§ WHAT IS NEEDED:
Copy out every line of the listing in which "beside" appears.

§ DATA IN THIS EXERCISE:
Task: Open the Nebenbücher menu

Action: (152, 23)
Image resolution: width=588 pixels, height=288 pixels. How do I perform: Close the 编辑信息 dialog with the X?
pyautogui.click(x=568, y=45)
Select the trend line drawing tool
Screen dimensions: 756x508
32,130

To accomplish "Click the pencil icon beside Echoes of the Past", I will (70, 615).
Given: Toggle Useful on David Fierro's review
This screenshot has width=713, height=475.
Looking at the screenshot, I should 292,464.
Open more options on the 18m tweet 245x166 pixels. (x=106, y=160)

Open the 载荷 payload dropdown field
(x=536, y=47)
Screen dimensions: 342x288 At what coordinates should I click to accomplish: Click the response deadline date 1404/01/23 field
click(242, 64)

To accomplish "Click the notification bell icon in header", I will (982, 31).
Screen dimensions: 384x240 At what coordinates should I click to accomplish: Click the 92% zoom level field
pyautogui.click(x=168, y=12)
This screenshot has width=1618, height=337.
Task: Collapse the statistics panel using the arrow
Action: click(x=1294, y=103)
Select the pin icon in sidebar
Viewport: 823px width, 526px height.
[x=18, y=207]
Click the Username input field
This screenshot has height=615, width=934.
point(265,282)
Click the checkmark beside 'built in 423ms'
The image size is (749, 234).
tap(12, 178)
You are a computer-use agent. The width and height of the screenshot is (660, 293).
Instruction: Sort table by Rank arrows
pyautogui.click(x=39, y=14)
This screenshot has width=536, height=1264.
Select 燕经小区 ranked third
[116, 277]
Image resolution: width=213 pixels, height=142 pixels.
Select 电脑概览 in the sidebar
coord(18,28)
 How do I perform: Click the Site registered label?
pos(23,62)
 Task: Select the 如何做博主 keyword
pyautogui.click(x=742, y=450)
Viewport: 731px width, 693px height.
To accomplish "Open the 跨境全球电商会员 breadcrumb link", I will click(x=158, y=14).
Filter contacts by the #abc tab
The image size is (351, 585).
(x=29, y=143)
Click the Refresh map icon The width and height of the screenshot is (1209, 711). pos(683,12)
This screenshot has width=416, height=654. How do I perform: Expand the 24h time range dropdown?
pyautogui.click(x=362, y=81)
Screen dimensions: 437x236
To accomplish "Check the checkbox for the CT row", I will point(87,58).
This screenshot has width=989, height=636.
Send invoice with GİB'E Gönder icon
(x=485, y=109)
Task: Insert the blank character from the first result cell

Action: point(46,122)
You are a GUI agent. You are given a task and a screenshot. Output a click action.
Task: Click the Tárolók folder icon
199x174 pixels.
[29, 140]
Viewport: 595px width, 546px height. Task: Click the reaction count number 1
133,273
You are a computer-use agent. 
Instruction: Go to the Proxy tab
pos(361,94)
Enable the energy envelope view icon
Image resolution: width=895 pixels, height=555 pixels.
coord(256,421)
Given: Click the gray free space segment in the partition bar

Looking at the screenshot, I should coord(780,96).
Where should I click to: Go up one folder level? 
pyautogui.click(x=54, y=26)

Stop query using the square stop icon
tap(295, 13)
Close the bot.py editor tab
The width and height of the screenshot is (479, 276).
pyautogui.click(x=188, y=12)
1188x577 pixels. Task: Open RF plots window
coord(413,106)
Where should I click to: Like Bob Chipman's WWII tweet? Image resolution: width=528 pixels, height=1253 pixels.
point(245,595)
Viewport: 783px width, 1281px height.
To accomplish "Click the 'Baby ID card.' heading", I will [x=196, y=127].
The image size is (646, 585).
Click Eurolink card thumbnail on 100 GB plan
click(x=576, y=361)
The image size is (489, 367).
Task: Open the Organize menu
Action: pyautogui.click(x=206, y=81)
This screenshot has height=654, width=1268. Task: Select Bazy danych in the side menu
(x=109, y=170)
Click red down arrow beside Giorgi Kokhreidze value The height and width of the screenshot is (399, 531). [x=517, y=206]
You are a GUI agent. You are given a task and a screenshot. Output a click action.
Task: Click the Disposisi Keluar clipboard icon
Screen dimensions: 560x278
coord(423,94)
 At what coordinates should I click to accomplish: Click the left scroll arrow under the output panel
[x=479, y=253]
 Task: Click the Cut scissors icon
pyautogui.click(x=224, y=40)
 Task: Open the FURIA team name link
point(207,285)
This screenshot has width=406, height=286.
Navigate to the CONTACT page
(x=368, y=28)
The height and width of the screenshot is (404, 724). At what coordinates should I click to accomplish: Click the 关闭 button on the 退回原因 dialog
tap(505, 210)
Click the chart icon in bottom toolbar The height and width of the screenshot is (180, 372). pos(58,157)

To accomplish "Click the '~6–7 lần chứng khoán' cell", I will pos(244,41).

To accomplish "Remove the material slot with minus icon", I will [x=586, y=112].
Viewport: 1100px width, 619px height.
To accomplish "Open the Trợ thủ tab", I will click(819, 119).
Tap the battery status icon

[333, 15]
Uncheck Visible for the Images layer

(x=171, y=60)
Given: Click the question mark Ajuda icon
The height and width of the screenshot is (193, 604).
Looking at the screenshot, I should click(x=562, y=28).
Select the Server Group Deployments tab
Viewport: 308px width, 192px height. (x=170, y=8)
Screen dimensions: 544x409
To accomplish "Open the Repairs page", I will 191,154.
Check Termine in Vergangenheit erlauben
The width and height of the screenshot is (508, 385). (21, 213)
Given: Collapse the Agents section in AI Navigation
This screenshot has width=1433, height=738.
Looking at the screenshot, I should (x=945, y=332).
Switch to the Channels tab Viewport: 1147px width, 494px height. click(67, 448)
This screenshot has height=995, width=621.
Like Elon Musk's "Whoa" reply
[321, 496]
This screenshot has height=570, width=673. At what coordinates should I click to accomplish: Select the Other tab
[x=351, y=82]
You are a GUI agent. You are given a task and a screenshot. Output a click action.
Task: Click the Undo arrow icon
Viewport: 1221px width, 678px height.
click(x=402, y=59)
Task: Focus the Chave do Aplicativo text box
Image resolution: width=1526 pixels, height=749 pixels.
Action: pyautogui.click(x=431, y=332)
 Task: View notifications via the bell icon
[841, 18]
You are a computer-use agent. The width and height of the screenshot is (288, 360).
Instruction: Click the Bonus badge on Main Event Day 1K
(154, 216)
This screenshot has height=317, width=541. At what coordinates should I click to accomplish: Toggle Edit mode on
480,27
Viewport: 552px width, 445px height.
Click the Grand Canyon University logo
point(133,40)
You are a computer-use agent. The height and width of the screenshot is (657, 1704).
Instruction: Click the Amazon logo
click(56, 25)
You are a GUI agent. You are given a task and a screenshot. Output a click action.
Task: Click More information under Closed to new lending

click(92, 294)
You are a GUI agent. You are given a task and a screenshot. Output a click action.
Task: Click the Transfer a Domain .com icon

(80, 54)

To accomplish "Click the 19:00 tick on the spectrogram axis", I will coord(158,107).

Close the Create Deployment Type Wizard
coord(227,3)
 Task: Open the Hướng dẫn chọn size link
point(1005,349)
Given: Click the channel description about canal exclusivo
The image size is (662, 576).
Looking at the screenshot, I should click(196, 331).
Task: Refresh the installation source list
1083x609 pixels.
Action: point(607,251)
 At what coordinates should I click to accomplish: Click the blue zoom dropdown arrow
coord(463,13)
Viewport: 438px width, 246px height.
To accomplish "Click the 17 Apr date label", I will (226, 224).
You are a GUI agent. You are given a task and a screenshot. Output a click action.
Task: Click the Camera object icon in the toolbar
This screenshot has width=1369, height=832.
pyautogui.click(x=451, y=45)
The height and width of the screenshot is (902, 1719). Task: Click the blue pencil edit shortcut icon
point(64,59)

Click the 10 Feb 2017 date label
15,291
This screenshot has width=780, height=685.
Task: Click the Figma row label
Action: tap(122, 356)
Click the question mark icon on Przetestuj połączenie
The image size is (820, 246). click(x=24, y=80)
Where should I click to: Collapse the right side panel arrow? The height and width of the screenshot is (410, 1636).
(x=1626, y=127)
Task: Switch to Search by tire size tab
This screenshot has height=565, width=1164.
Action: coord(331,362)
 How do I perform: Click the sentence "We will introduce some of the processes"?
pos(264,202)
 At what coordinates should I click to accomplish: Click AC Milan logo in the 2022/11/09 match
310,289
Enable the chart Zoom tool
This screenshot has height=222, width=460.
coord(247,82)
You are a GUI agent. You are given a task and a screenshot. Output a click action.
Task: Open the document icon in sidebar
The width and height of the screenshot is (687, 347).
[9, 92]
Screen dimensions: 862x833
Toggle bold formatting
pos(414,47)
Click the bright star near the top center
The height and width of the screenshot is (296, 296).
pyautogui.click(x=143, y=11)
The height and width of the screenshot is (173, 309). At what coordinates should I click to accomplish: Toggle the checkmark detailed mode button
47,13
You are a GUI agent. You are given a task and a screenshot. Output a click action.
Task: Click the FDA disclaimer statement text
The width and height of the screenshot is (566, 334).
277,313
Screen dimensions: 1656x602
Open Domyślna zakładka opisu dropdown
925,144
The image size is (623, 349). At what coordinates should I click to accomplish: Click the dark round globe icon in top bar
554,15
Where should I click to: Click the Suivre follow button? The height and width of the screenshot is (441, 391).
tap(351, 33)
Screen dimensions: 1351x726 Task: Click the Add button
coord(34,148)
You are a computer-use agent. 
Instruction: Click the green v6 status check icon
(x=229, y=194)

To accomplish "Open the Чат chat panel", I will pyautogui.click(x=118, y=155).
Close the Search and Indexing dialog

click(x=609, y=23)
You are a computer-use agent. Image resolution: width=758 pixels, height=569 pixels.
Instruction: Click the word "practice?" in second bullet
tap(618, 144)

§ OUTPUT BELOW:
To accomplish "Click the pencil icon beside Echoes of the Past", I will (70, 615).
Click the checkmark beside 'built in 423ms'
Click red down arrow beside Giorgi Kokhreidze value The height and width of the screenshot is (399, 531). [x=517, y=206]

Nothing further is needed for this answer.